My hair fell out. Again. It seems to have stopped, but all of that dark hair once coming in is now gone, replaced by coarse, pointy, white hair. Eh, it's hair. I'll take it. I don't count on having any for vacation in March, though, which is disappointing. I really, really hate wearing wigs, and it doesn't matter how many people tell you how beautiful you are bald, or with a hat, or with a scarf - I won't do it. I'll go to the grocery store with just a hat, but I'm not walking around Disney World with one if I have no hair under there. I will feel self-conscious and it will dampen the joy. I'm hoping to have enough hair on the sides and back to wear a military style ball cap during the day and just wear the wig at night. I don't like eating in hats, though, and it bothers me that I'll have a hat on for at least 2 table service meals. I know, it's trivial in it all, but at this stage, I'm making a big deal out of the trivial.
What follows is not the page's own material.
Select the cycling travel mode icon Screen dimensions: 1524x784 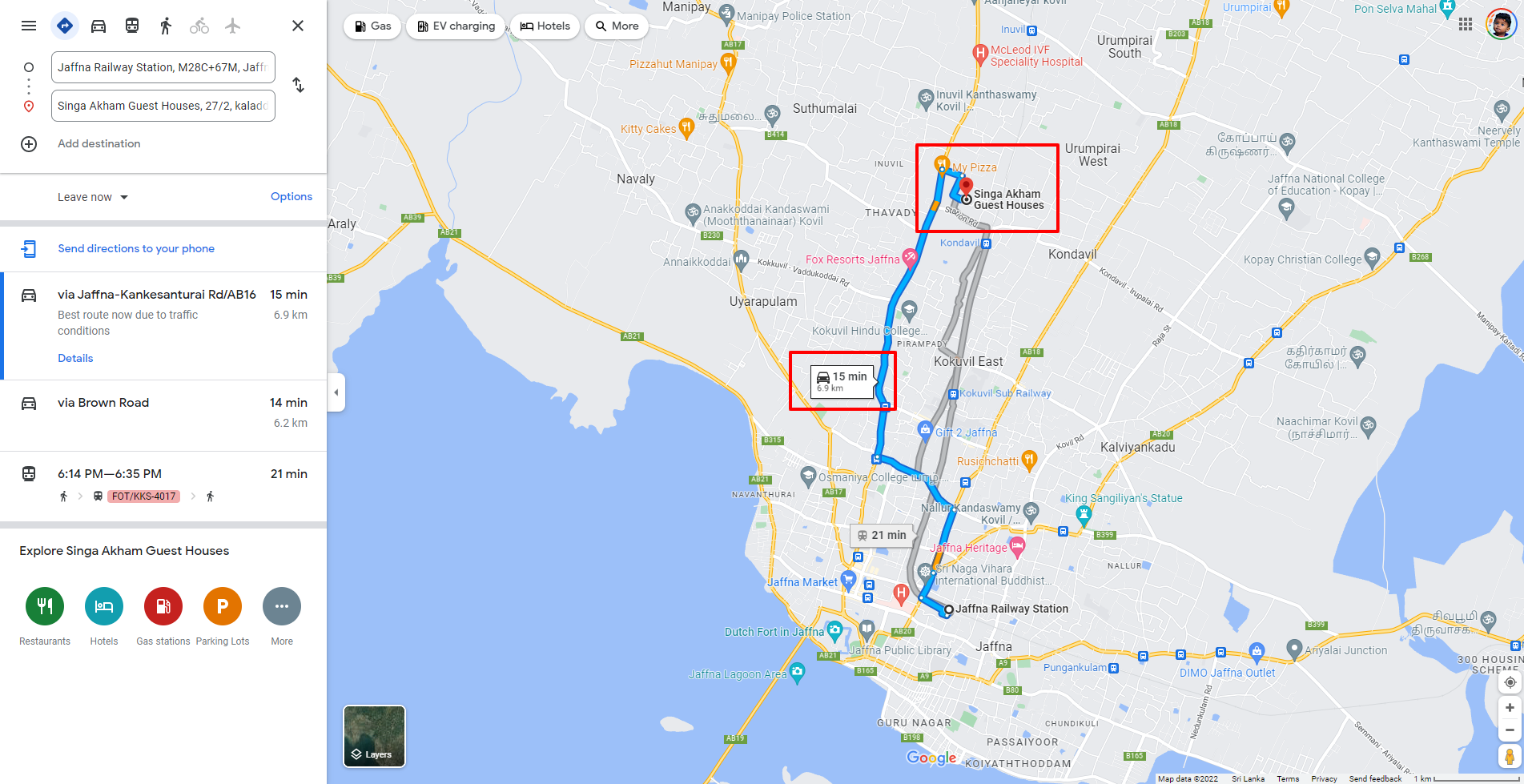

On a positive note, my lymphedema therapy is going well. I was measured today for a custom compression stocking and I'm glad for that. My therapist thinks my "resilience" (that's therapist talk for "It won't freaking go down any more!!!") is due to the continued chemo. Turns out one of the drugs I'm on causes lymphedema. The things you learn. Anyway, she's hoping once I'm done treatment, my body will start to heal and the leg will go down on it's own. I'm hoping with her. In the meantime, I need a stocking and not 6 bulky compression bandages (like Ace bandages) to wear for my trip. I can't fit in pants other than sweats, and I will not be walking around Disney World in sweats. Do you hear me lymphedema??? I will win this war on you!!!
Ok, I'm calm now. It's breakfast night at the Delaney residence and the hubs and the tot will be home soon, so I'll wrap this up. One more treatment starting February 18 and then a CT on March 8 and we'll go from there. Until then, please forgive me if I'm not as communicative as normal. I'm tired. Spring will renew. I'm sure of it.